* _Task details_
Filter the rows below and copy every line that contains the string "title". Treat matching as case-sensitive.

Start of Listed records

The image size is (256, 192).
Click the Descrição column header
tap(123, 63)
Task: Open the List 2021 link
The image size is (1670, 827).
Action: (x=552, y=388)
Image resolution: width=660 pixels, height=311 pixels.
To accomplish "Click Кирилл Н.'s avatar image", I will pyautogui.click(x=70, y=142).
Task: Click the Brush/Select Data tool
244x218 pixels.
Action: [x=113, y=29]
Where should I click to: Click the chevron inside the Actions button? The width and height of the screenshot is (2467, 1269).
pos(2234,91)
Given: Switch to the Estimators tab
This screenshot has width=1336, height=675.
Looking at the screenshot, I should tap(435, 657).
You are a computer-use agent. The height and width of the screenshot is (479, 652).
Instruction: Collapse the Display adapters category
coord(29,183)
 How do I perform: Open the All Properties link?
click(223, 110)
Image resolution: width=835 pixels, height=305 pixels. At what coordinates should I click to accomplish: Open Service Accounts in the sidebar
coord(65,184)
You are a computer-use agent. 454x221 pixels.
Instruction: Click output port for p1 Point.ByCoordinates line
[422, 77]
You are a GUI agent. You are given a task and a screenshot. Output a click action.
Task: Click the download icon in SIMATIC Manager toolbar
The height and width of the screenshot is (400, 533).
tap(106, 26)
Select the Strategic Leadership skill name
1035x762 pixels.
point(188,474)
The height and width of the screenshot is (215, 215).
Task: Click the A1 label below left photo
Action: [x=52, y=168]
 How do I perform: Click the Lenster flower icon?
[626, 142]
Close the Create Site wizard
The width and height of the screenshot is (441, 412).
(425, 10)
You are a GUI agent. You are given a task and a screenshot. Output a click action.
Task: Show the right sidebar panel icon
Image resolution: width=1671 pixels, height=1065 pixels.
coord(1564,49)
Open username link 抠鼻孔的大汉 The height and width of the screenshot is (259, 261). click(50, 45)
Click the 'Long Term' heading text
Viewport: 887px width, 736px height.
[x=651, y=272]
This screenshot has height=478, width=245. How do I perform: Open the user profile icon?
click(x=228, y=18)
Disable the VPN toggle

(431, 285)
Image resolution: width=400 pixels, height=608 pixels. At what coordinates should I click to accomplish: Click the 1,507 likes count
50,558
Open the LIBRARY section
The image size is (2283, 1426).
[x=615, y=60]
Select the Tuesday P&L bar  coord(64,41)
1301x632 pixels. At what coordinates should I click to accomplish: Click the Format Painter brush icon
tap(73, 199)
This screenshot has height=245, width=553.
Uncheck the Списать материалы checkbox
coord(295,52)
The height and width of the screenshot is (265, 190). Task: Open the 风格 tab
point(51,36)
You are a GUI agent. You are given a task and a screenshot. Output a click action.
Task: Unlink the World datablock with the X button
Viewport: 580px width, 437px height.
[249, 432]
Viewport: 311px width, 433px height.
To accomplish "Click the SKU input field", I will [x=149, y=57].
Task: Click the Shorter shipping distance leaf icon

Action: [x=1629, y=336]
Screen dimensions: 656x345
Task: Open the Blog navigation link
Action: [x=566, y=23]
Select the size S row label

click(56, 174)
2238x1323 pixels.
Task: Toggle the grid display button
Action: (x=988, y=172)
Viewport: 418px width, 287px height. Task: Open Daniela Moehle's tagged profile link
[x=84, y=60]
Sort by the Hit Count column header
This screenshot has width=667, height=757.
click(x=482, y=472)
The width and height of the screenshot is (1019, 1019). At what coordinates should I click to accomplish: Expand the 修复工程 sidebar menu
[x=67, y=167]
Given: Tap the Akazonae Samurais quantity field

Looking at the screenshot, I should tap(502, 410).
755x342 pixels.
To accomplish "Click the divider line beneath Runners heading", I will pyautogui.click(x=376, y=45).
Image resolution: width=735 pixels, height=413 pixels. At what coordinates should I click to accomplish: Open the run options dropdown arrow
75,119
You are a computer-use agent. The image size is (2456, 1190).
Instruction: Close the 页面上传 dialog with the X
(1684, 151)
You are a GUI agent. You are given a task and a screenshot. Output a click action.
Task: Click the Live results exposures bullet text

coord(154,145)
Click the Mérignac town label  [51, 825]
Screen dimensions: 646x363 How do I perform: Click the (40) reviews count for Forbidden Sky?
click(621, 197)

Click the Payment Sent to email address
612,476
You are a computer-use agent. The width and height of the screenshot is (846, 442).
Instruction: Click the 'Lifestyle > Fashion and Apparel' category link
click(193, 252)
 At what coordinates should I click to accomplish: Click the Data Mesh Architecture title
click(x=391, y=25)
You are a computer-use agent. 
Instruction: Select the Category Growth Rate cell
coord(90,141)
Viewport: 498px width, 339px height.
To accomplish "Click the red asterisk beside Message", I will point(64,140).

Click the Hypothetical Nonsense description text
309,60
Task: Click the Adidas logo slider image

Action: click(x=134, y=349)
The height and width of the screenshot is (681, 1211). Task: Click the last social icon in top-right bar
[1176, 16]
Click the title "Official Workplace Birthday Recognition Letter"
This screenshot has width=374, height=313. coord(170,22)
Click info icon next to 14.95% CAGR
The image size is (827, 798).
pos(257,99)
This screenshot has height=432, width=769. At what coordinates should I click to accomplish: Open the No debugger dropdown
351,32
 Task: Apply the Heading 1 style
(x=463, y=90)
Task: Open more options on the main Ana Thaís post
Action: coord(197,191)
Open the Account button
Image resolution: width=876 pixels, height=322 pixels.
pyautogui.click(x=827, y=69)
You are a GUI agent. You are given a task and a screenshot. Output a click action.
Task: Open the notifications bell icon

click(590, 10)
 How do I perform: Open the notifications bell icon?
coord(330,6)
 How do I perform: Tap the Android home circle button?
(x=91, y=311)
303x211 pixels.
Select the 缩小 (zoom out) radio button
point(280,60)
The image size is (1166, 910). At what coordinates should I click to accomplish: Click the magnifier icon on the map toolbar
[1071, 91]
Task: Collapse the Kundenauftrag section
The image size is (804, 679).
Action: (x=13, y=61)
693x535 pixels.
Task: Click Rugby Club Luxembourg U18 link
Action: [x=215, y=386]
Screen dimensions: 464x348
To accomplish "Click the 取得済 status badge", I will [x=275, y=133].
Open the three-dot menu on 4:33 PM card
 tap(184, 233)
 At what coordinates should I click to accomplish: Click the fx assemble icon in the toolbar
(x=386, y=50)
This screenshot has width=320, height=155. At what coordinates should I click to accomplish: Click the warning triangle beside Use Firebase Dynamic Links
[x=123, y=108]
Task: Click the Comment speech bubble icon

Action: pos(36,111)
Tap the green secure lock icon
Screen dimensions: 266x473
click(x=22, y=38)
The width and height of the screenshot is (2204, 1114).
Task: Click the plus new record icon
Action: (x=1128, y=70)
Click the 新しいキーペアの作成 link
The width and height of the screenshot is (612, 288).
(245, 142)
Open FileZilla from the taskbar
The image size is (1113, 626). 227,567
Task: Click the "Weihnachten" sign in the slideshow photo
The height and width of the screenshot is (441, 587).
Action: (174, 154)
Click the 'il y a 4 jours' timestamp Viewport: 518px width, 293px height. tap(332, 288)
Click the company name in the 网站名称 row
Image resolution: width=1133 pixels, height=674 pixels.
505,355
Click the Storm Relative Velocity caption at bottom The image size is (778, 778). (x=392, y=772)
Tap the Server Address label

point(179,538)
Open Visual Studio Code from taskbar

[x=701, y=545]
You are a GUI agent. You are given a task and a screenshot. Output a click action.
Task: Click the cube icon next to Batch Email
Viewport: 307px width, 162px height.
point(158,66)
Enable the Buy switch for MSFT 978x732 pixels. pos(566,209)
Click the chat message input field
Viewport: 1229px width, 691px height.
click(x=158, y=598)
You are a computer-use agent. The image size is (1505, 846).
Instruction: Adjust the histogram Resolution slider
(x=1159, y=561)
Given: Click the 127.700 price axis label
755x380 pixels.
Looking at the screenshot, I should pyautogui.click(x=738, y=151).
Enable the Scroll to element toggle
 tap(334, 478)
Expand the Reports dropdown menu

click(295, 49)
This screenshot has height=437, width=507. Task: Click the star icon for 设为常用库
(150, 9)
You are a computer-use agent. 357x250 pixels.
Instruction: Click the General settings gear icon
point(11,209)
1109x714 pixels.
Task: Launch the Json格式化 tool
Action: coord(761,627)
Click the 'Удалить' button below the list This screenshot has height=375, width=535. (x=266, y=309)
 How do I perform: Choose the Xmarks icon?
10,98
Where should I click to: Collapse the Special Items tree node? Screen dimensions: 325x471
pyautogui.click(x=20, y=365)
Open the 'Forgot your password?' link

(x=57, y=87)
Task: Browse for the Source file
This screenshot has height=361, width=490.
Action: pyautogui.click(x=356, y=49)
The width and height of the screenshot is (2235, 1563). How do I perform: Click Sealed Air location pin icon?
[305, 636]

End of Listed records

* _Problem solution_
 At what coordinates should I click to accomplish: Click the Data Mesh Architecture title
Click the title "Official Workplace Birthday Recognition Letter"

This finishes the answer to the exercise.